#### EXERCISE AIM
Write out the lines below exactly, beginning at the one with "Click the Share Report button" and stopping after the one with "Screen dimensions: 831x435"; the pictures are not copied.

#### DATASET EXCERPTS
========================================

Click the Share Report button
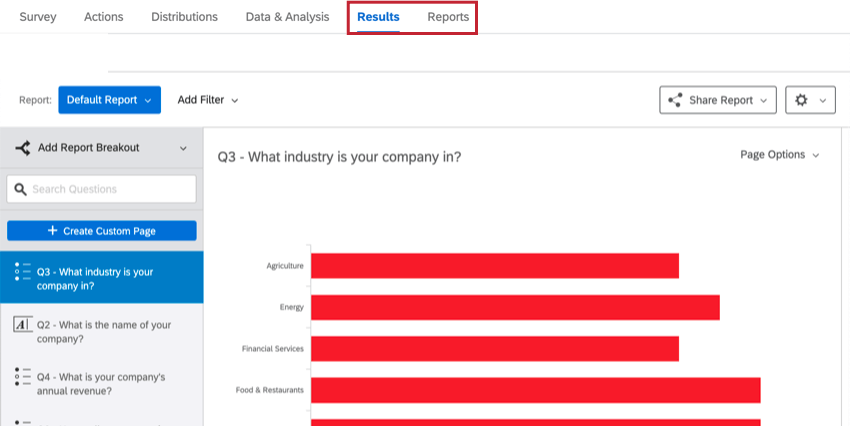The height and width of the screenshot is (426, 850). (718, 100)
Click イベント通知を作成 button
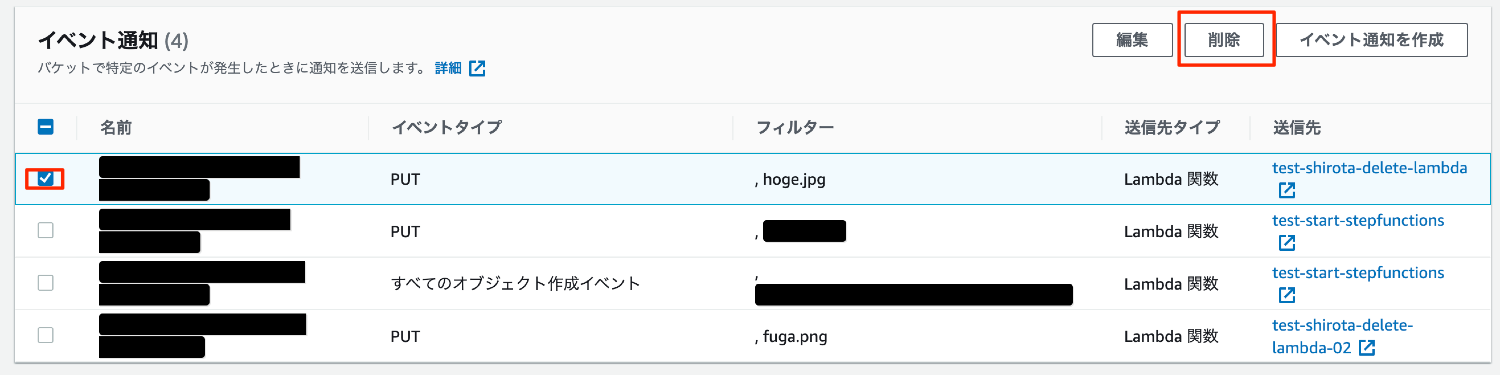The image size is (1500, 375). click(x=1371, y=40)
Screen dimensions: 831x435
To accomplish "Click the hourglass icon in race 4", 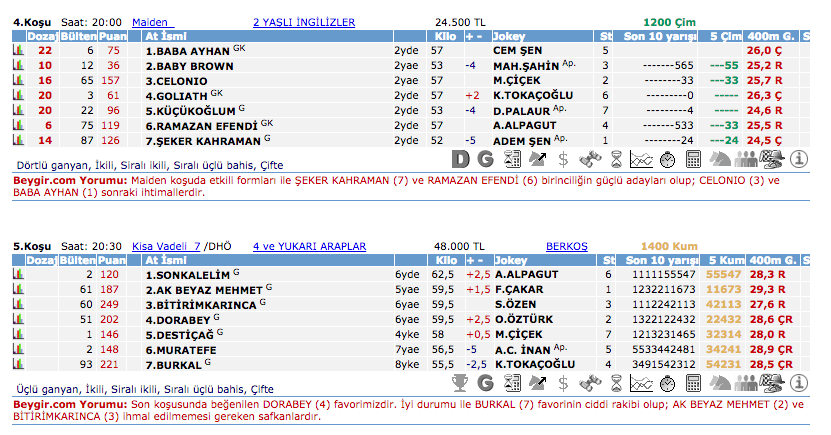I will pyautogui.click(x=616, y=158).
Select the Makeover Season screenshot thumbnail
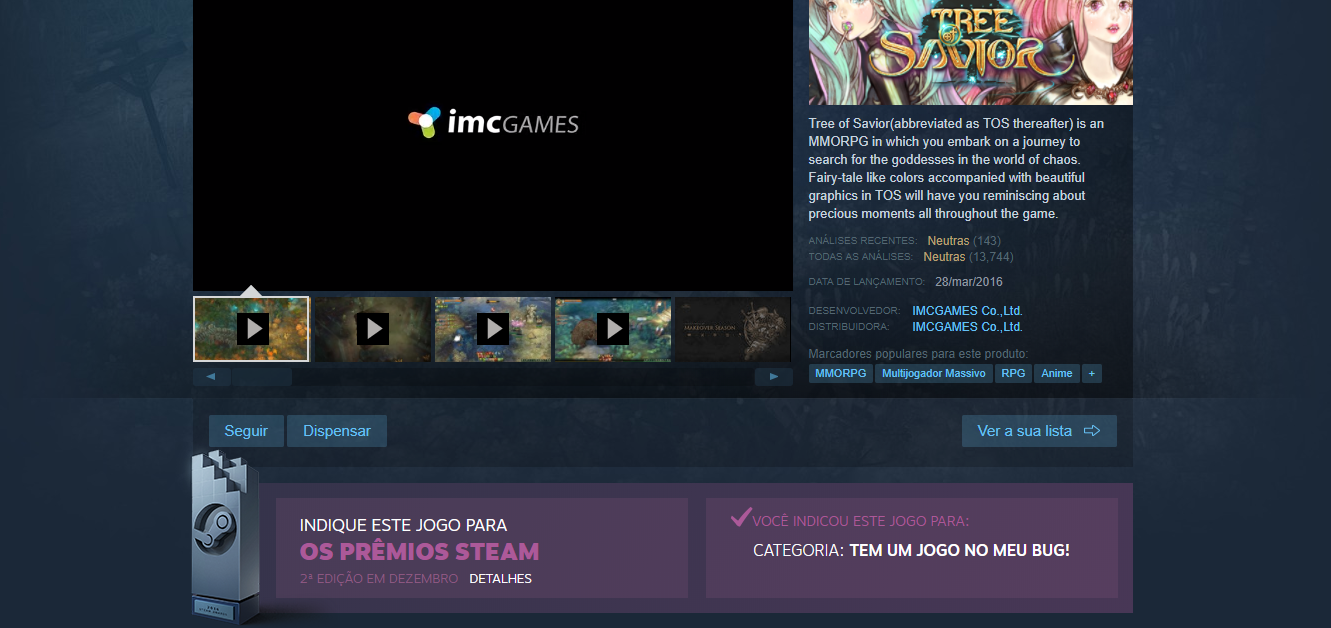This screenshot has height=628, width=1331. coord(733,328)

========================================

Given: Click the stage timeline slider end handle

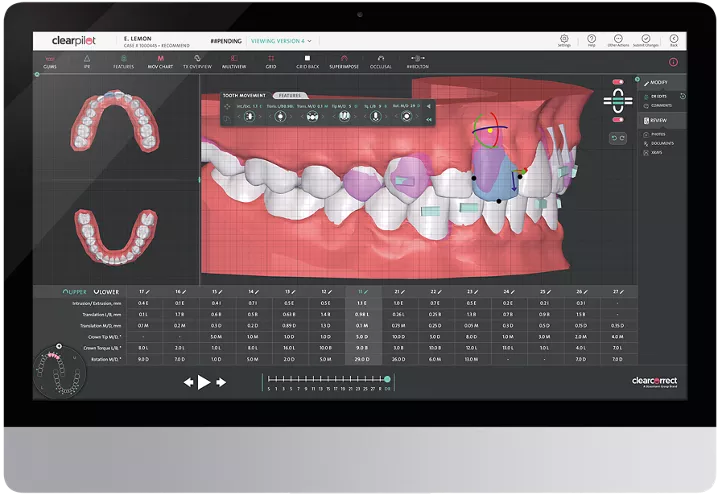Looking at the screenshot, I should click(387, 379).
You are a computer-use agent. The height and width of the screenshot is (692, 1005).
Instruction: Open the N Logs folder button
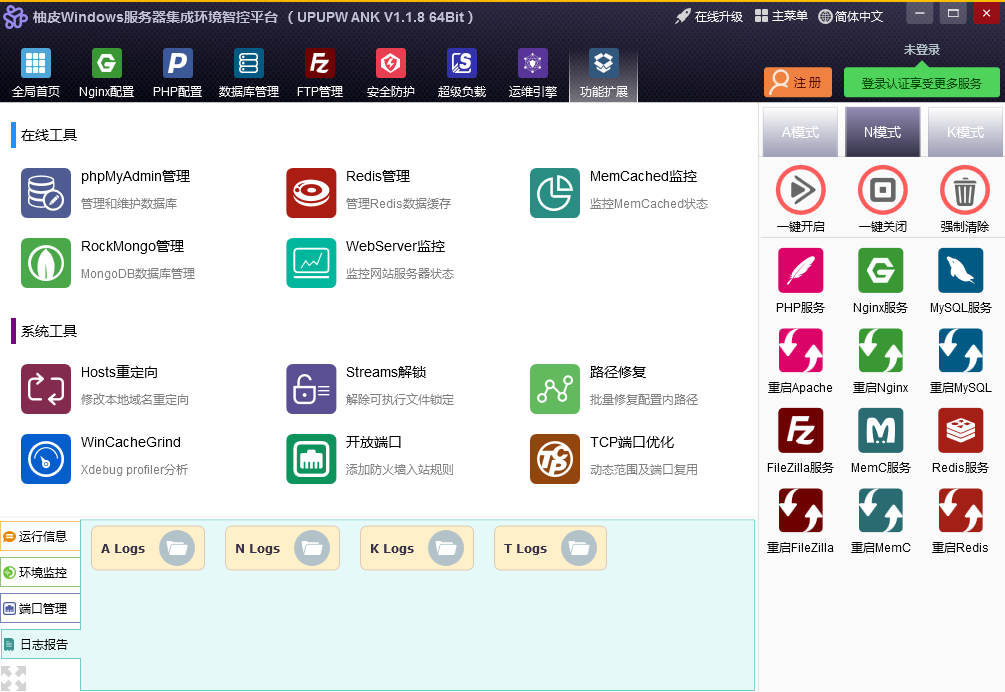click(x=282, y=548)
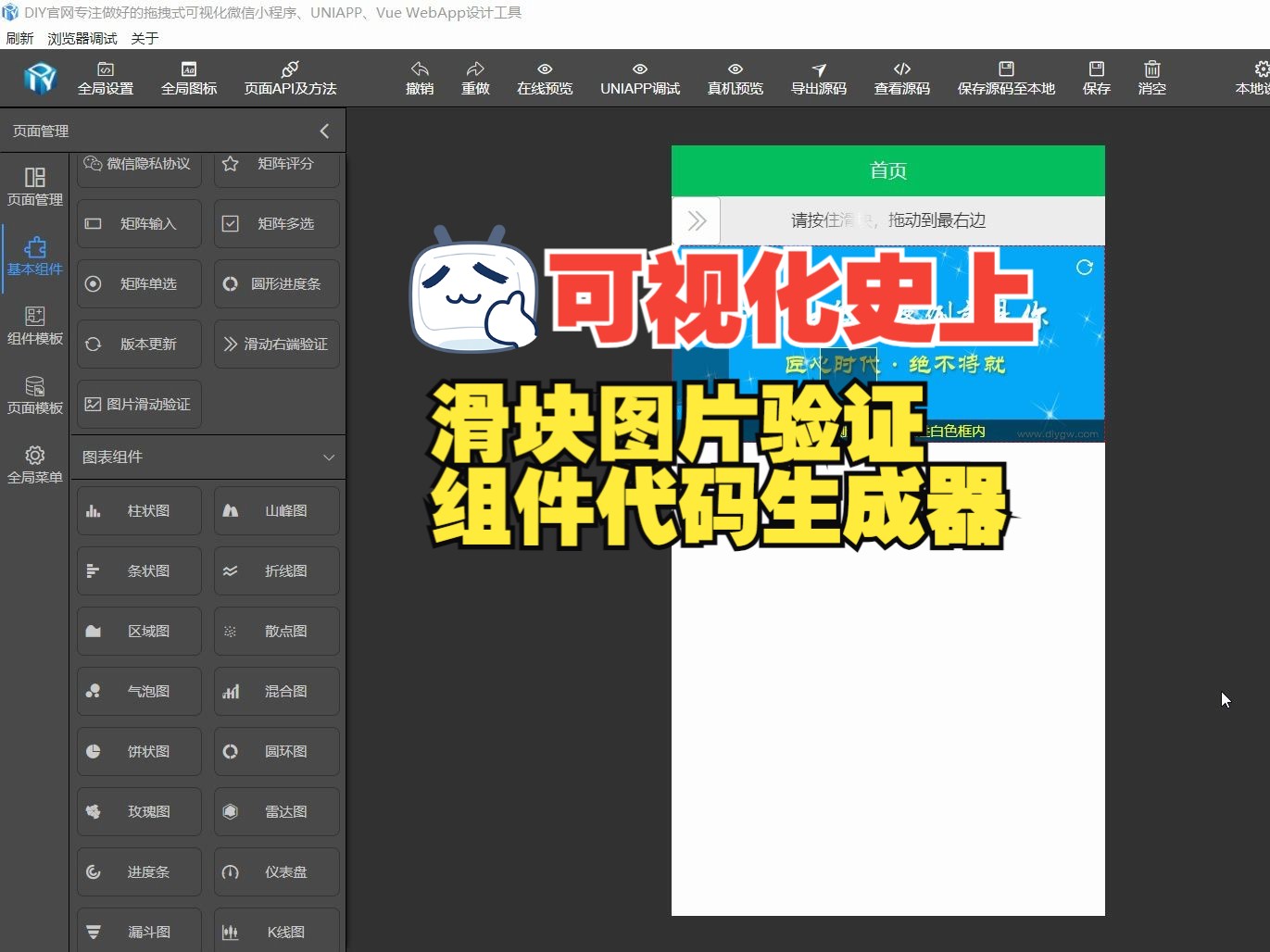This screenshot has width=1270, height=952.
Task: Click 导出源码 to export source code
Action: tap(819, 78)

========================================

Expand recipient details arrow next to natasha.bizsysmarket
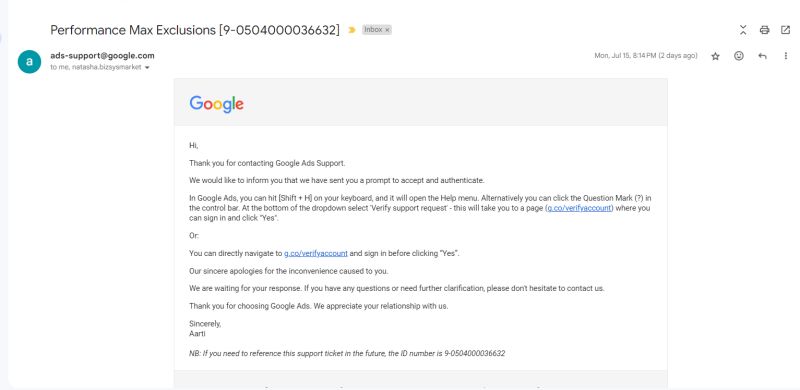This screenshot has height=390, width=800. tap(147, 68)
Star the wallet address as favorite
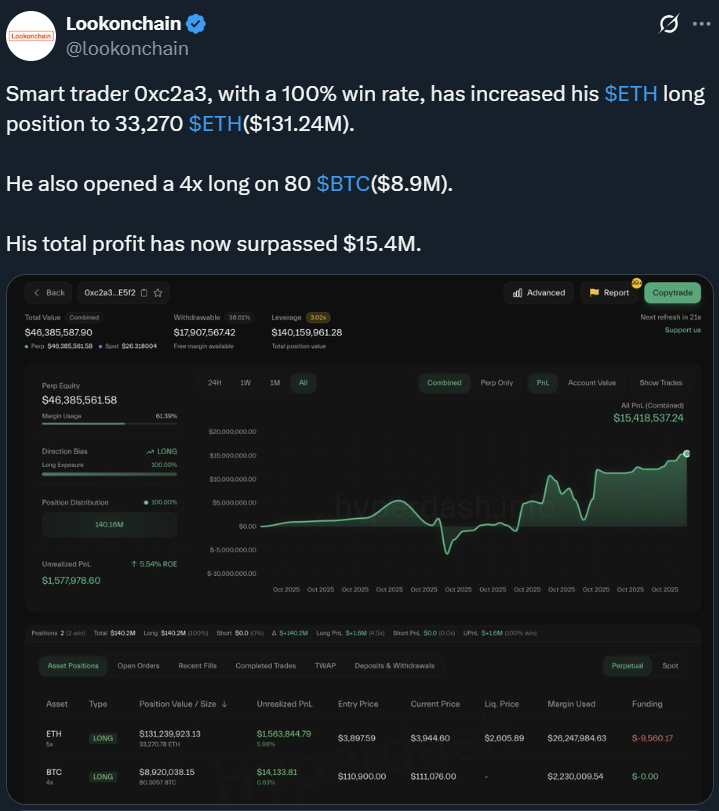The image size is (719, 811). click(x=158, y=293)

========================================

#### SOLUTION TO THE PROBLEM
Click the Share Report button
The height and width of the screenshot is (426, 850). (718, 100)
Click イベント通知を作成 button
The image size is (1500, 375). click(x=1371, y=40)
Screen dimensions: 831x435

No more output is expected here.